Cloud-based software helped call centers remain open—from home
Kathie Johnson was only a few months into her role as Talkdesk’s CMO when the COVID-19 pandemic struck. Before the crisis, Talkdesk was enjoying growth in a traditional industry, providing cloud-based software for contact centers—rooms filled with customer service representatives answering questions over the phone and via chat. Before the pandemic, more than 3 million people in the U.S. worked on location providing customer service. Now they had to do it from home.
There was no playbook for something of this magnitude, which Johnson knew was a challenge for Talkdesk, whose cloud-based solution could help. Convening a SWAT team from product development, operations and marketing, it took the company just days to develop a product that would help customers and other contact centers to continue operating.
How long did it take to get a new product offer in the market?
We looked at the capabilities we had within our own solutions and how we could package and bring these out to market to help companies. I pulled a team together and within 36 hours we were ready to go, which is pretty fast. We launched our first offer, Talkdesk Boost for Business Continuity, on March 4 to include the product, the implementation—everything. It helps organizations that want to move away from their on-premise solution and we’re able to, within two weeks, get their employees remote. We had it in the market one week before "business continuity" started trending on Google Trends. After that we launched Talkdesk Mobile Agent for our customer base: We could help them get their employees fully functioning on their phone at home within 24 hours without having to make costly hardware acquisitions.
How did you anticipate the business continuity problem?
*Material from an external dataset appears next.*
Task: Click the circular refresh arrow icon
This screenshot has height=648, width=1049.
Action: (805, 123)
As marketers, we all know that a company's brand is its most important thing, and that right now, consumers are terrified—they need to reach health providers, financial services, and so on. Contact centers sit at the epicenter of brand perception because they touch every area of the consumer life cycle. So if your contact center isn't operational, then you're not able to provide the experience that your customers expect, which then damages your business short-term and your brand long-term. We really wanted to think about how we could help companies.
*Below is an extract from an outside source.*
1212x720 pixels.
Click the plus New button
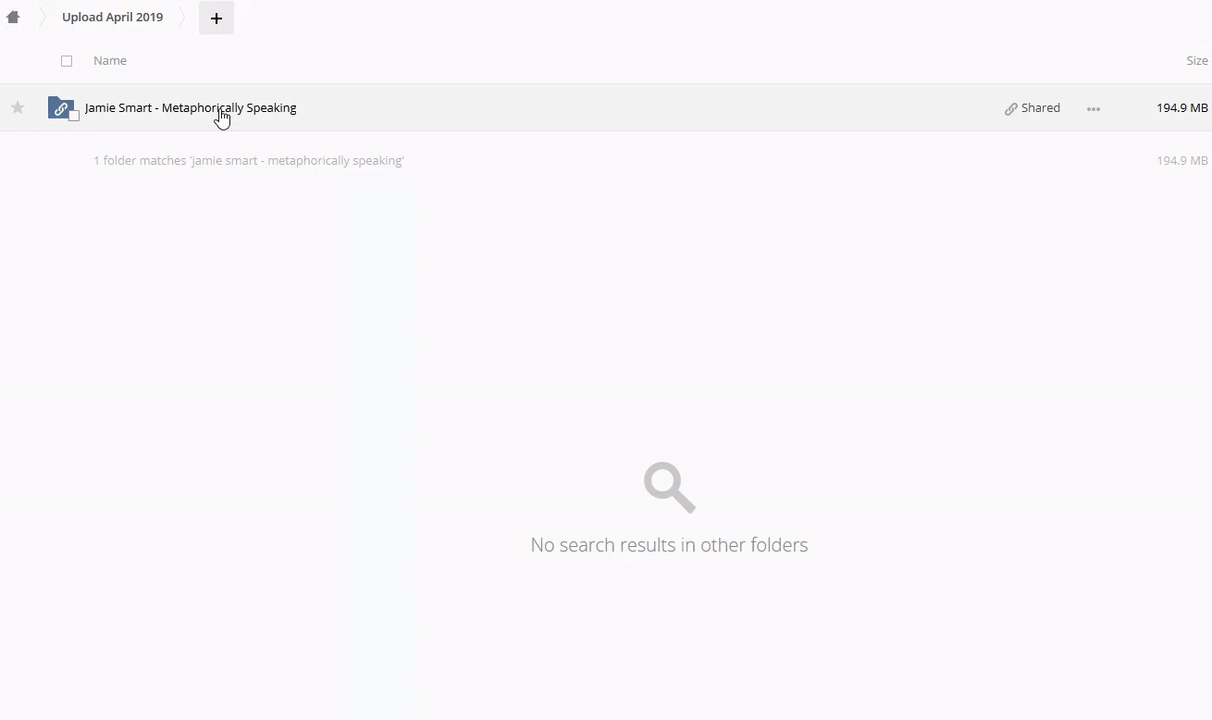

How did your team respond so quickly?
Perhaps it helps that we work for a company that's super agile and our solution itself is highly flexible. We're constantly following the news, listening to what we're hearing from customers and prospects, and looking at their pain points, because there's no playbook for this. None of us have lived through anything like this before, so we’re always thinking about what else can we do to help the community at large, our current customers and those who aren't our customers today.
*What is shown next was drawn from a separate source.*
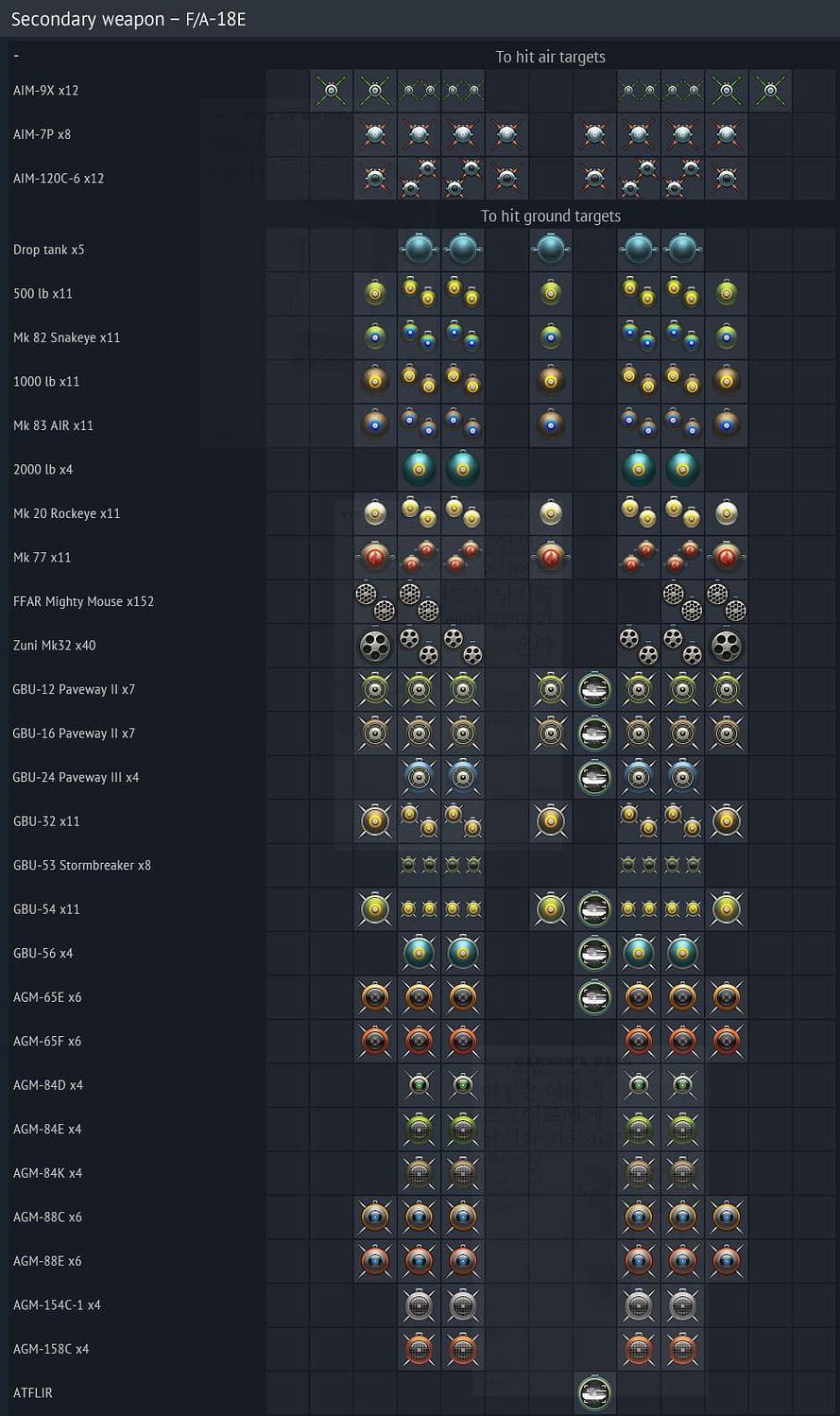Choose the targeting pod in AGM-65E row
This screenshot has width=840, height=1416.
point(594,997)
How have these moves affected business?
We're seeing incredibly shortened sales cycles. Where our sales cycle for large and small accounts might have been 150 and 30 days, respectively, now our sales cycles are sometimes just 3 days long. We've had to be super responsive in supporting all of this given five times the level of interest in our product overnight. Not only do we have this explosive interest but then we also have an opportunity to help companies who are struggling. As good corporate citizens—which is how many other companies are behaving—we have a lot of free offers for companies struggling financially.
How do you balance the opportunity to help while avoiding the perception of profiteering?
The language I use internally in the company is, “I don't want to be a vulture.” There's a fine balancing act between helping the community, in which I believe strongly, and taking advantage of it. This is a true leadership moment for leaders and companies, especially for those that have solutions that can help in this time of need. We take a holistic view of the whole business. It's about how we help companies get their own people safe by being remote, how we help companies find new talent that's trained and ready to run, and how we make sure that every marketer in my team is doing the right work to help that happen.
Did you need to make changes to your team?
We really had to think about marketing differently. All of a sudden there were no face-to-face events. How do you redeploy your team quickly from roles that are no longer relevant to roles that are? How do you take your event people and field marketing people and figure out what their other strengths are? I spent time working through each individual on the team and now we have a major business continuity program with individual owners for each stream within that. So that's part of how we really rallied and got everything out market so quickly. It's about finding that right balance between being there to support your people but also motivating them to keep going, to do this extra lift.